Don’t Forget Climate Change: The End


The final third of this dire book is entitled “The Climate Change Movement”. This arse-end of the collection is easily the most dull. The essays are either dry accounts of events or rather weak complaints about failed predictions of doom.

Chapter 13 by Rupert Darwall discusses attempts by international governments to agree to action on climate change. I guess it is supposed to be depressing reading for somebody like me and by that standard, the essay is a success.

Chapter 14 by Ross McKitrick I assume is a reprint from somewhere else. It’s is possibly the most interesting essay in this section, if you haven’t read a hundred accounts already of McKitrick’s attempts to discredit Michael Mann’s infamous ‘hockey stick’ reconstruction of past temperatures. While it was a definite success for McKitrick, the basic hockey-stick path of global temperatures has been re-confirmed multiple times since.

Chapter 15 is a pointless digression into whether people who participated in the IPCC also share in the Nobel Peace Prize that the IPCC was awarded.

Chapter 16 by Mark Steyn is a short piece laughing at the Australian expedition that got stuck in Antarctic sea-ice.

Chapter 17 by Christopher Essex is just weird. It is a protracted complaint that many journalists don’t know a lot about science. While this is true it is hard to see how Mr Essex and his chums help with that.
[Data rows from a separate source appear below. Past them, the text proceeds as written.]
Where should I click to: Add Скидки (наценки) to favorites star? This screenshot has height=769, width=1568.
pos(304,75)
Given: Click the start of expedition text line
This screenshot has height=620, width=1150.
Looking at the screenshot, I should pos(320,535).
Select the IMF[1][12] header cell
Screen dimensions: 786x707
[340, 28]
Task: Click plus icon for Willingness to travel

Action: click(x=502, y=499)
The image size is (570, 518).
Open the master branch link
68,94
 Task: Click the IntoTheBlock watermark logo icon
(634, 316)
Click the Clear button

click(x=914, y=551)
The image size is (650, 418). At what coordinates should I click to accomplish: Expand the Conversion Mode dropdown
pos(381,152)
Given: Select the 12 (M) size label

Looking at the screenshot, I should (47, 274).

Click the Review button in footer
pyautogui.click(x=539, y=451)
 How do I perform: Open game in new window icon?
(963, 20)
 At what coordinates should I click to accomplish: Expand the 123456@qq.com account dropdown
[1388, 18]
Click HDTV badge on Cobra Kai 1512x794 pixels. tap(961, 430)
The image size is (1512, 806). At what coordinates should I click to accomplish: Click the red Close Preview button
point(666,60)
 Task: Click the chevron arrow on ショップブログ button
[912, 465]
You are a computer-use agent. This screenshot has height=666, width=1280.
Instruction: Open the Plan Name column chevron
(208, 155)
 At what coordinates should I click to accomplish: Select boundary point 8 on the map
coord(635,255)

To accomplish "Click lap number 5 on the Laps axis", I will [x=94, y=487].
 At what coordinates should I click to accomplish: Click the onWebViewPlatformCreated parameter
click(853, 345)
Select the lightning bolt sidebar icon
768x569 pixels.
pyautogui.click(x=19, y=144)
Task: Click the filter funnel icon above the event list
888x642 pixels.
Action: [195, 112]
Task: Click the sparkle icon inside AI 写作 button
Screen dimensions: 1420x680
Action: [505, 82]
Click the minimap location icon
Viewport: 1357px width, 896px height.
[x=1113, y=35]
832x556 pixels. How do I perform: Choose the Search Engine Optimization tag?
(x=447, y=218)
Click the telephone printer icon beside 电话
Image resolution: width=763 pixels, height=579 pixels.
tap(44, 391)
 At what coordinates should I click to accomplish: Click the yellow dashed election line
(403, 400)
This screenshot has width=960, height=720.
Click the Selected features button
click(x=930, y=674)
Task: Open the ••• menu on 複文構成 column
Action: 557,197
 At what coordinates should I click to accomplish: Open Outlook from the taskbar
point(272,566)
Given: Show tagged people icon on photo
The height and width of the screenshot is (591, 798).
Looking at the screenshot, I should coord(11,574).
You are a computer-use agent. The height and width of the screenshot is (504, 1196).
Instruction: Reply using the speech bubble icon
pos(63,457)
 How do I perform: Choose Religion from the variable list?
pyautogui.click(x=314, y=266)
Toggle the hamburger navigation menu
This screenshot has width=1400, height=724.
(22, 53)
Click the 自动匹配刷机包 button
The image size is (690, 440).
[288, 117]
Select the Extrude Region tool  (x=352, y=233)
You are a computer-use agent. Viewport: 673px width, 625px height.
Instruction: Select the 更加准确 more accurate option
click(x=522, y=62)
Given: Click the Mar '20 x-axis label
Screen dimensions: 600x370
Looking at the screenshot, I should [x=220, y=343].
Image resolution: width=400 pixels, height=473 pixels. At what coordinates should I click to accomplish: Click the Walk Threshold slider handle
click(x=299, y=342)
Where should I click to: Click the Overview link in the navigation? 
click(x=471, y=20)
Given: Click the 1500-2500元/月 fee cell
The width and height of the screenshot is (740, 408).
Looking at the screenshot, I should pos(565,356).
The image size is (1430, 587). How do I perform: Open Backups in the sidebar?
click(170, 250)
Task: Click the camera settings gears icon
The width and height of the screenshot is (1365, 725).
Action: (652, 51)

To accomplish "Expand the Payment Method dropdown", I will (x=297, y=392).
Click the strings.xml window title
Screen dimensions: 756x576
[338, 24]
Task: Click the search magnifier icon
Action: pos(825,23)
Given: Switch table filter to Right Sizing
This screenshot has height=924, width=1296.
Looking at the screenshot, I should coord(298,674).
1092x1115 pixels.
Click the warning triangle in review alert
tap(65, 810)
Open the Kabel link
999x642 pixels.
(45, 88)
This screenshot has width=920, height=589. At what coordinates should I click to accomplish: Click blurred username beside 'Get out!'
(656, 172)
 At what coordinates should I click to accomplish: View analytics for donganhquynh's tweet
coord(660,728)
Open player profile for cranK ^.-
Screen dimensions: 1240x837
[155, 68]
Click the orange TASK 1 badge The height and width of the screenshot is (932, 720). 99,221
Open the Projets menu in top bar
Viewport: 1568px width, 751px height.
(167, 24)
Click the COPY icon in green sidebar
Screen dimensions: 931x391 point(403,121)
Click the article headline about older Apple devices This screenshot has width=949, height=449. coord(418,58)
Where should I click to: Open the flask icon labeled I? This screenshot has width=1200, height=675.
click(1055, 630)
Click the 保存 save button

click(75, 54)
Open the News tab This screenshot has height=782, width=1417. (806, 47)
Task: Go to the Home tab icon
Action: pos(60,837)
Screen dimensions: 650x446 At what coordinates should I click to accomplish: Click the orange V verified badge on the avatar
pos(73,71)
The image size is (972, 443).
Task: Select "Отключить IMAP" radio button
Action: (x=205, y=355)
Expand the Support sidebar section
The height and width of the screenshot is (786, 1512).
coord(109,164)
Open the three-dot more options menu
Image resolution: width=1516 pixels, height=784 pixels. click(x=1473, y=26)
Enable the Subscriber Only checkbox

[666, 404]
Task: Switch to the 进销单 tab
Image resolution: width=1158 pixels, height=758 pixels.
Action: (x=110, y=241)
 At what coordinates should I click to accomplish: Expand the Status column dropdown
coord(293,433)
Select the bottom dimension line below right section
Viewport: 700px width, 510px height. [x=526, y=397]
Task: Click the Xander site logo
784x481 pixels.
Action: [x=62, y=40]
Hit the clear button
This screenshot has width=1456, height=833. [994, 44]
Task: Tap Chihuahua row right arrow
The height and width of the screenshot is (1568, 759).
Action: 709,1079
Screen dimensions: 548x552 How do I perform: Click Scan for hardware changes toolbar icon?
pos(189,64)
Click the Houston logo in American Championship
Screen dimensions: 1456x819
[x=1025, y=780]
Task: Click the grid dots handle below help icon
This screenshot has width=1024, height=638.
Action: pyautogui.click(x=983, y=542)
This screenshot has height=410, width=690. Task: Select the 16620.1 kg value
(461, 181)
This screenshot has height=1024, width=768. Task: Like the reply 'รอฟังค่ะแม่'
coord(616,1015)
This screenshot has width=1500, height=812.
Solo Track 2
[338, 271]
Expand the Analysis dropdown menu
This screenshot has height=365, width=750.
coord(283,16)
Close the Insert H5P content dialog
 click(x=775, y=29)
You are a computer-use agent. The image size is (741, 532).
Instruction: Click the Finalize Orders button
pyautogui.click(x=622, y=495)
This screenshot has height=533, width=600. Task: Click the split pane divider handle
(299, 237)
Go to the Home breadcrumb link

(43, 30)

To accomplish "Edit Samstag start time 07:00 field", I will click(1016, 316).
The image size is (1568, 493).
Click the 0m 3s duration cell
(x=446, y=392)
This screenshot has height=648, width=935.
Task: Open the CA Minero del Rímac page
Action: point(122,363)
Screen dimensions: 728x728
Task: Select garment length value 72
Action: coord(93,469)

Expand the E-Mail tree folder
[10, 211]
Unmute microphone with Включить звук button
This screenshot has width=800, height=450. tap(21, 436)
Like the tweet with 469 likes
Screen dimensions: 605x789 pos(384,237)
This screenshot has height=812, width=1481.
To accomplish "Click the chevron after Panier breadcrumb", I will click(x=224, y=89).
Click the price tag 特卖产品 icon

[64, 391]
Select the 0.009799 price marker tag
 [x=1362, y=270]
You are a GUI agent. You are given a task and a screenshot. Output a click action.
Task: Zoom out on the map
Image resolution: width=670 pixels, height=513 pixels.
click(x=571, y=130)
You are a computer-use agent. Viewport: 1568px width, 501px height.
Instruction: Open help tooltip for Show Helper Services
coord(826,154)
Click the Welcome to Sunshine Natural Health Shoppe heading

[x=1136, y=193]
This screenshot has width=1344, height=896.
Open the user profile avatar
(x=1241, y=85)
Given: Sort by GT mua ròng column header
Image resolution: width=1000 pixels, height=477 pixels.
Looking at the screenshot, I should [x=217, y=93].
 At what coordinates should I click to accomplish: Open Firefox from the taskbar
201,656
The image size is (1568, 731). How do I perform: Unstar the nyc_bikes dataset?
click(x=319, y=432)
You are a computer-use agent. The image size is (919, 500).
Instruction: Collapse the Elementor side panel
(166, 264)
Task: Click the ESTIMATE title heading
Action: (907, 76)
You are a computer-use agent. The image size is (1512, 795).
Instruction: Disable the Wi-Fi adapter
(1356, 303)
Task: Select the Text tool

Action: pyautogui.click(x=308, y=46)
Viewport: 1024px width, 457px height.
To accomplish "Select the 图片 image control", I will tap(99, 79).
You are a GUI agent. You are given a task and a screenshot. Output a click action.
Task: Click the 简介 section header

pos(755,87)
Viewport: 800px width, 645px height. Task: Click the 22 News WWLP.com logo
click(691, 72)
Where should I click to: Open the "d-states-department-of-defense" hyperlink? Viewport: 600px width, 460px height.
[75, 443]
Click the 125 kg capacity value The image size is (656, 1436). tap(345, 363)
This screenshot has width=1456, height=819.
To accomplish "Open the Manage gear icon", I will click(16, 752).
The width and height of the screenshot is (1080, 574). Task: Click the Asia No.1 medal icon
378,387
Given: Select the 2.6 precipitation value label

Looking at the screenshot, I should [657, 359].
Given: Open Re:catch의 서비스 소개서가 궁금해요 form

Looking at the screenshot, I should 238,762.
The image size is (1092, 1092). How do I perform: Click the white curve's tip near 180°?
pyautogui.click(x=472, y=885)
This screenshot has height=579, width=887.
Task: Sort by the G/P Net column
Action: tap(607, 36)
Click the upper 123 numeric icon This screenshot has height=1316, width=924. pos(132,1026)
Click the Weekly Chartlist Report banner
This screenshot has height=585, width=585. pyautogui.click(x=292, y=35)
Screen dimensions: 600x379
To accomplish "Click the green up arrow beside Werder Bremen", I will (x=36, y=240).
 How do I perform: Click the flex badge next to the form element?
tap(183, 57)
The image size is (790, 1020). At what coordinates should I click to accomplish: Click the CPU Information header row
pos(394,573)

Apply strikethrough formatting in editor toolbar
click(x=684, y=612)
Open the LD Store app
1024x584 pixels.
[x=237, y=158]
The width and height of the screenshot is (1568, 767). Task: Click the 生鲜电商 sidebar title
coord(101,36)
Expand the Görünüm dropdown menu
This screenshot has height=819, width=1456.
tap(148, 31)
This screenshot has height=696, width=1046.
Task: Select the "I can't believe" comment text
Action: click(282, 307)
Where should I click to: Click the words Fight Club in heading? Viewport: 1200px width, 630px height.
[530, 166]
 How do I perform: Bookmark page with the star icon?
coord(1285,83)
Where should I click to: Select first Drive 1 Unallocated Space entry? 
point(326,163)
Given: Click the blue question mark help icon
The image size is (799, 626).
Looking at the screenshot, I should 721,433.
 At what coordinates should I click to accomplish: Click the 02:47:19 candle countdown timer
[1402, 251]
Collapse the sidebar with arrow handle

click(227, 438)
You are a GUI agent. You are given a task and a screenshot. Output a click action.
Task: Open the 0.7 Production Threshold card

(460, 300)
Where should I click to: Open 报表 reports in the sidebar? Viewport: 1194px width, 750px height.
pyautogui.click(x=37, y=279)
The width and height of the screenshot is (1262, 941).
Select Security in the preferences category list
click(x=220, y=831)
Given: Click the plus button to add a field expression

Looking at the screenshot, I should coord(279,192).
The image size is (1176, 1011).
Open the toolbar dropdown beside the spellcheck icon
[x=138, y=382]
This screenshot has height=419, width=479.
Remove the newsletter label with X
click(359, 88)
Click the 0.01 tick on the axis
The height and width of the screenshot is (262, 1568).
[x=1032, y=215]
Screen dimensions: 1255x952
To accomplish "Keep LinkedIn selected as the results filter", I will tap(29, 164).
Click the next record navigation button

Chapter 18 is rather like Chapter 13 but about the IPCC history among other things.

Chapter 19 is a complaint that Australia’s peak science body, the CSIRO, gets stuff wrong.

Chapter 20 by blogger Anthony Watts feel like a relief in comparison. Watt’s argues that it isn’t clear that global warming is implicated in extreme weather events because we can’t know for sure.

Chapter 21 rounds off the book with Australian right-wing journalist Andrew Bolt complaining about other predictions of consequences of global warming that might not have occurred.

And that’s it. A giant exercise in throwing stuff at a wall and seeing what sticks. There is little actual agreement between the points raised and collectively pseudo-science credulity is mixed in with a half-baked critique of the scientific method.

The strongest chapters in the whole book were from Patrick Michaels and Richard Lindzen. Inadvertently, pointing at Khun’s concept of paradigm shifts tends to illustrate how what science there is in this book is trapped in a 1960s when it was possible to still believe that human greenhouse gas emissions would always have less impact on global temperatures than other factors.

In the final section even the half-hearted attempt to make a claim of minimal warming was abandoned (although not repudiated) for a weaker strategy of hoping that maybe bad things won’t happen.

So farewell Climate Change The Facts 2014 – you were a half-baked bunch of essays poorly edited and thrown together by an Australian right-wing think tank with literally more money than sense.